Testing or embedding ML models

In this scenario, trained ML models are used from within simulated environments. In other words, an ML model is first trained outside of the AnyLogic ecosystem. Then, to evaluate or utilize its predictive abilities, it can be included as part of the simulation model.
Testing or embedding ML models requires a connection between a trained ML model and the simulation model during runtime. AnyLogic provides multiple connection options, regardless of the language it was trained in and for both local and remote connections.

Use Cases Workflows & Tools

Case 1: ML models as an alternative for inputs that represent abstracted behavior in a model

One use of input parameters in a simulation model is to define some approximated behavior which is based on the causal rules present in a real system (e.g., delay time, arrival rate, etc); these are often modeled as univariate random variables or, in some scenarios, as a random vector with multivariate probability distributions. As a substitute, ML models can be used for these types of input parameters.

Case 2: Using ML models to approximate the behavior of components in the simulated system

When certain components within a simulation model are exceedingly complex due to requiring a great level of detail, a trained ML model could be used as a substitution to approximate the behavior. This is similar to the previous case but concerns a specific component of the model that may not be necessarily abstractable with a single value (or distribution). One obvious example would be a physical device that is not readily modellable by generic simulation methods but is based on real data that can easily be approximated with machine learning.

Case 3: Incorporating any existing, deployed ML models into the simulated environment for increased accuracy

A simulation model should replicate the rules of a real system – a fact that also applies to any existing embedded AI solutions in a given system. Rules and behaviors that are a direct result of a system’s deployed AI solutions should also be incorporated in the simulation. The most natural way of achieving this is to directly embed the AI solutions into the simulation.

Case 4: Testing the impact of an AI solution on the system’s overall performance before deployment

The objective of embedding AI components into a system is to improve overall system performance, not just of the specific components being substituted by AI. It is a reasonable expectation that deploying a well-trained AI solution will have a significant improvement on the overall performance of the target system. However, any perturbation in a system has the potential to shift any bottlenecks or cause other ripple effects. Testing a trained model on its own (e.g., using a sample of test data) does not verify that the performance of the modified system - as a whole - is sufficiently improved.
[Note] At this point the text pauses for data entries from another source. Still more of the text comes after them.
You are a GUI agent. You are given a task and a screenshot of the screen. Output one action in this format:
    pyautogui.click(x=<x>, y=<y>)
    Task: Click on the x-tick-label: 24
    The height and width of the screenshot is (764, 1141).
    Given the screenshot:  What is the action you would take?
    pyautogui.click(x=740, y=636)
Simulation models can be used as a virtual, risk-free environment to test the implications of incorporating AI into existing systems.
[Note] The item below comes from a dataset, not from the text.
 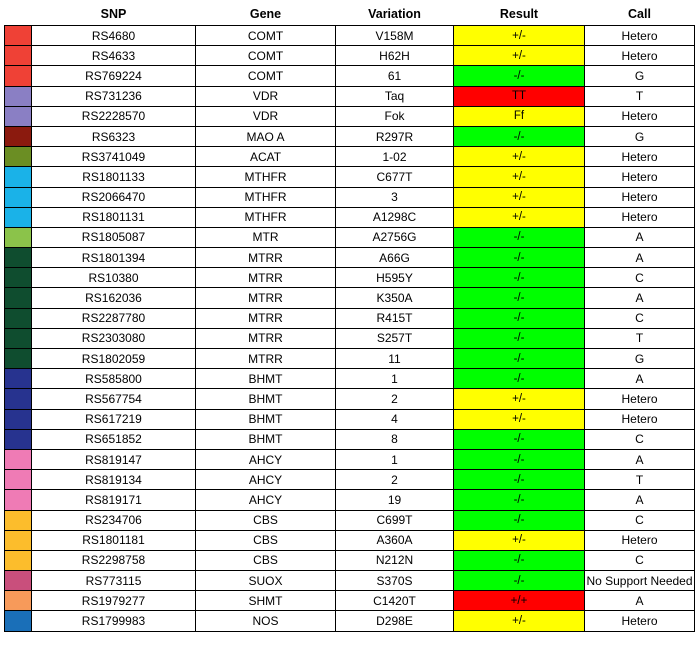 I want to click on variation-header: Variation, so click(x=394, y=14).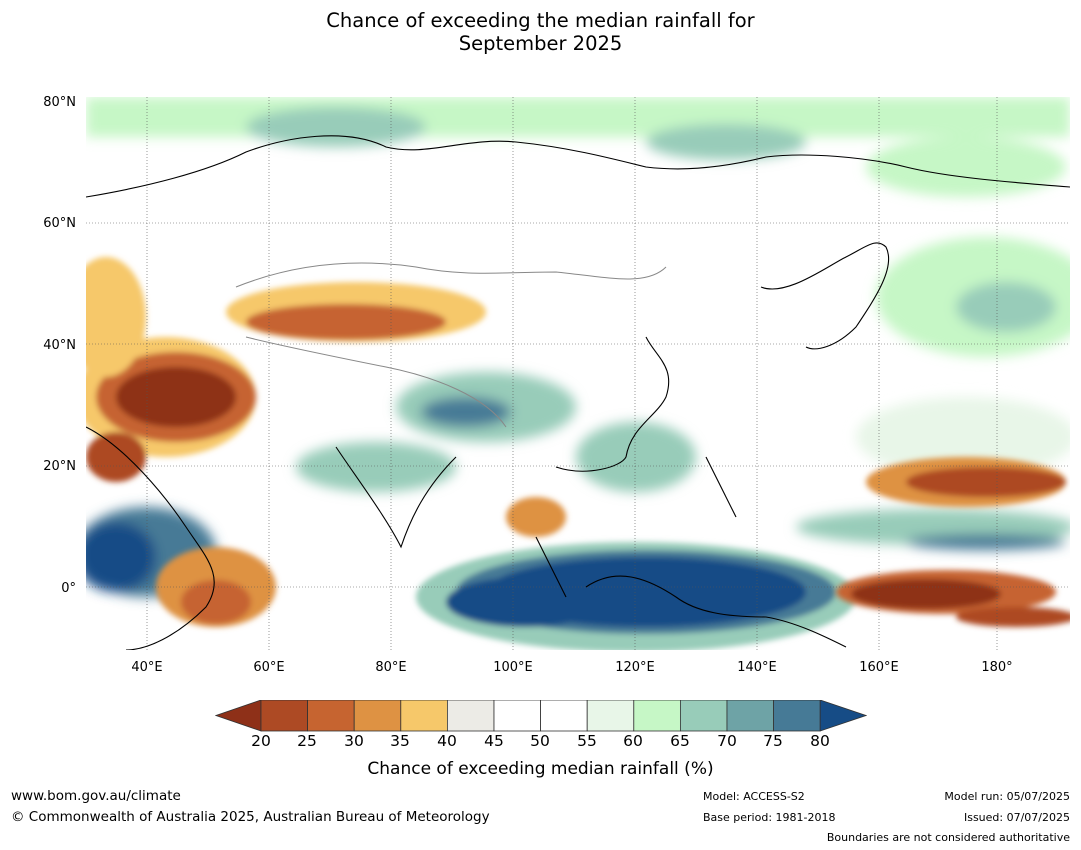  I want to click on title-line-2: September 2025, so click(540, 44).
Case 5: Visualizing the math!

Data scientists are familiar with the problem of showing and communicating the effect of their ML solutions to those who are not familiar with the nuances or implications involved (e.g., customers, managers, or decision makers). One purpose of simulation modeling software is to present a model’s dynamic behavior in a fashion that is both visually appealing and easily comprehendible. As such, it can be used to visually show the performance of a simulated environment both with and without a ML solution.

Case 6: Testing RL-policies in the original simulated environment

The ultimate objective of reinforcement learning is to learn a useful policy that can optimally control a system. Since the learning process (training) is done in a simulated environment, the same simulation model can also be used to test the learned policy! Assessing the performance of the learned policy would be a useful step before deploying it in the real system, a process that is generally referred to as “Sim-to-Real Transfer”.

Workflows and Tools

Testing or embedding ML models requires a connection between a trained ML model and a simulation model during runtime. AnyLogic provides three general options to connect with ML models, regardless of the language it was trained in and for both local and remote connections.
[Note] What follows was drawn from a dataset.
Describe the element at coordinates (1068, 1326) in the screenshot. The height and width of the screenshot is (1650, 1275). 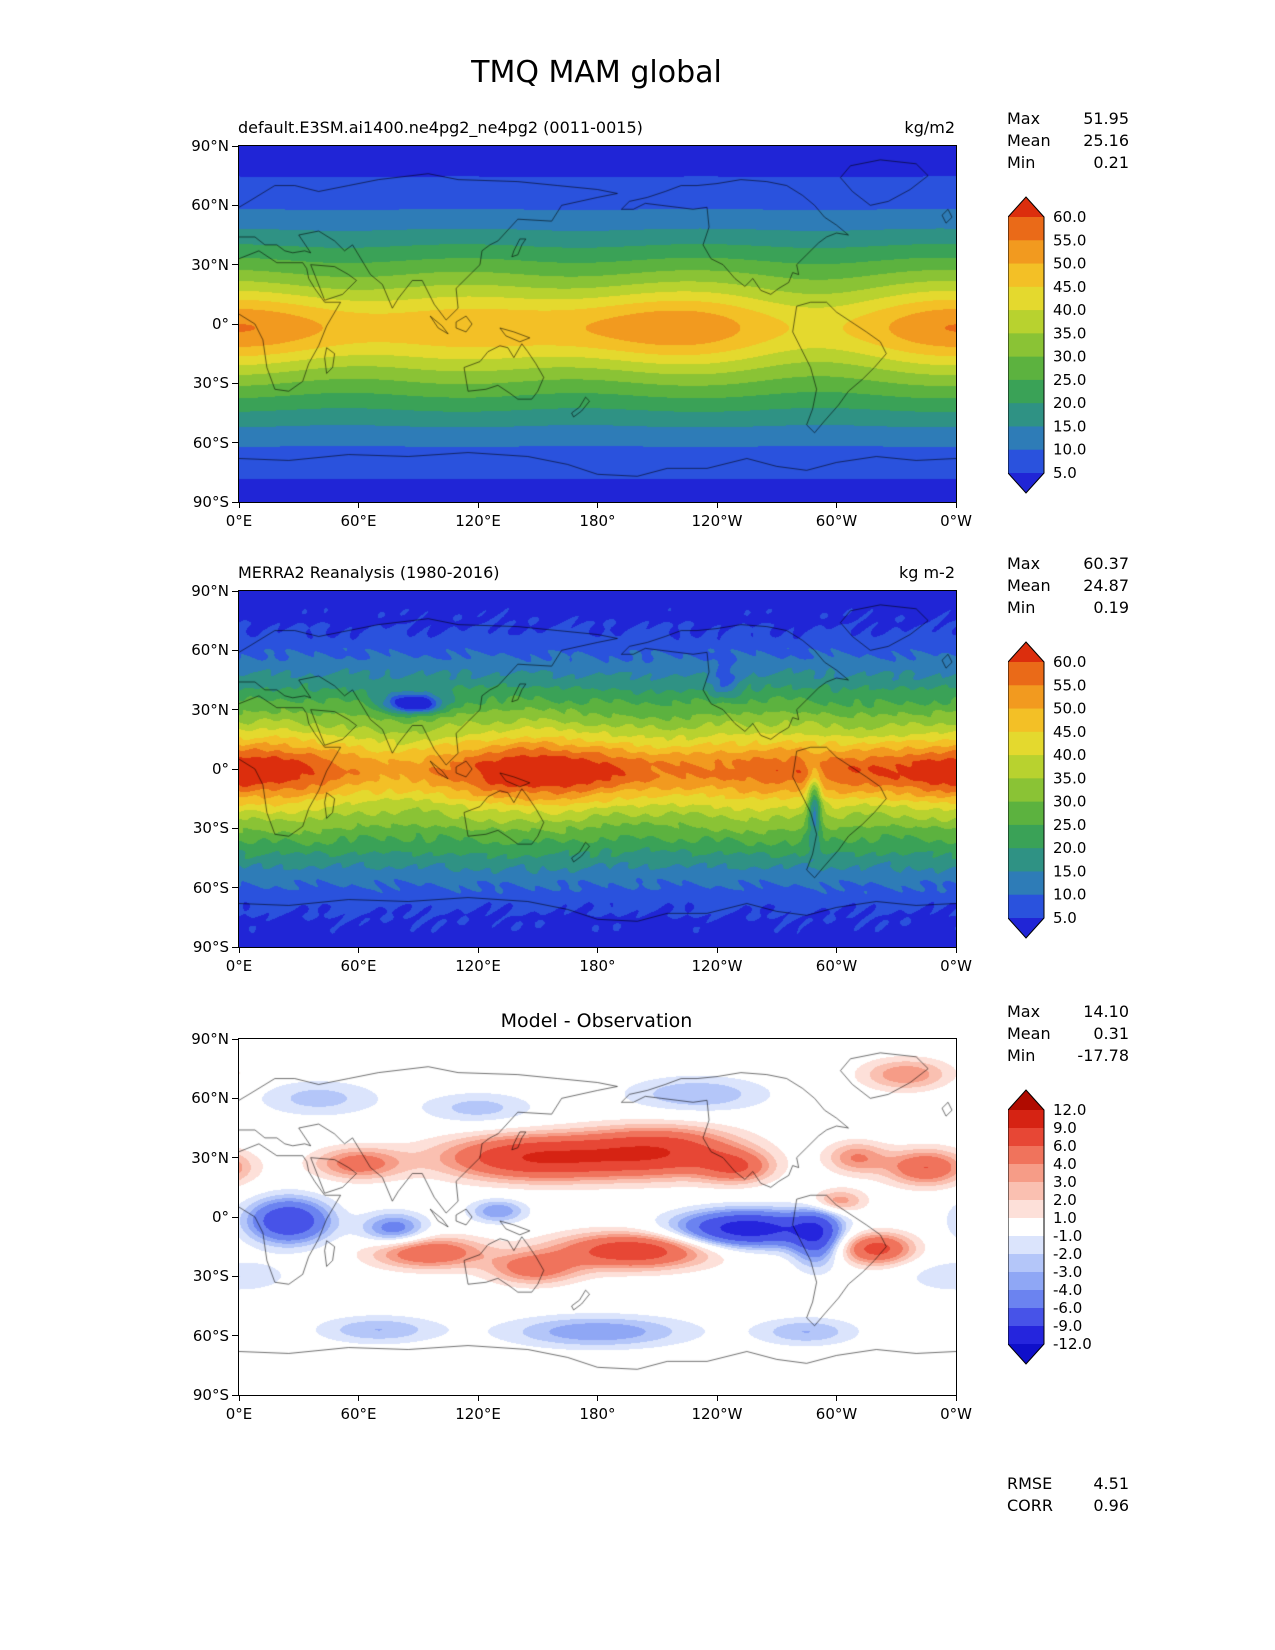
I see `colorbar-tick-label: -9.0` at that location.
Communication via API calls

Communication via API calls

Remote communication (via API calls) with ML models hosted by ML/AutoML platforms.

Any trained ML model can be deployed in a way that allows it to be queried via API. Almost all popular ML/Auto ML platforms provide an easy mechanism to do this out-of-the-box. Within your simulation, simple code can be added to construct a request at the appropriate time and apply the returned prediction. This workflow abstracts away from the programming language of the trained ML model.

ML model embedded into simulation environment

ML model embedded into simulation environment

Natively embed a trained ML model into the simulation environment.

Local querying of a trained ML model is possible when the training was either in Java (AnyLogic’s native language) or when the training platform allows the ML model to be exported in a format usable in Java. For example, with H2O.ai Driverless AI, trained models can be downloaded as MOJOs (Model Objects, Optimized) - a scoring engine that can be deployed in any Java environment with the assistance of their Java libraries.

Access to ML model using Pypeline library

Access to ML model using Pypeline library

Usage of the Pypeline library for local access to a trained ML model based in Python.

If a deployed trained ML model is accessible by a Python library, then Pypeline - a custom AnyLogic library - can be used to query it. Pypeline allows you to execute Python scripts with arguments or interactively run Python code from within your AnyLogic models, using a local installation of Python.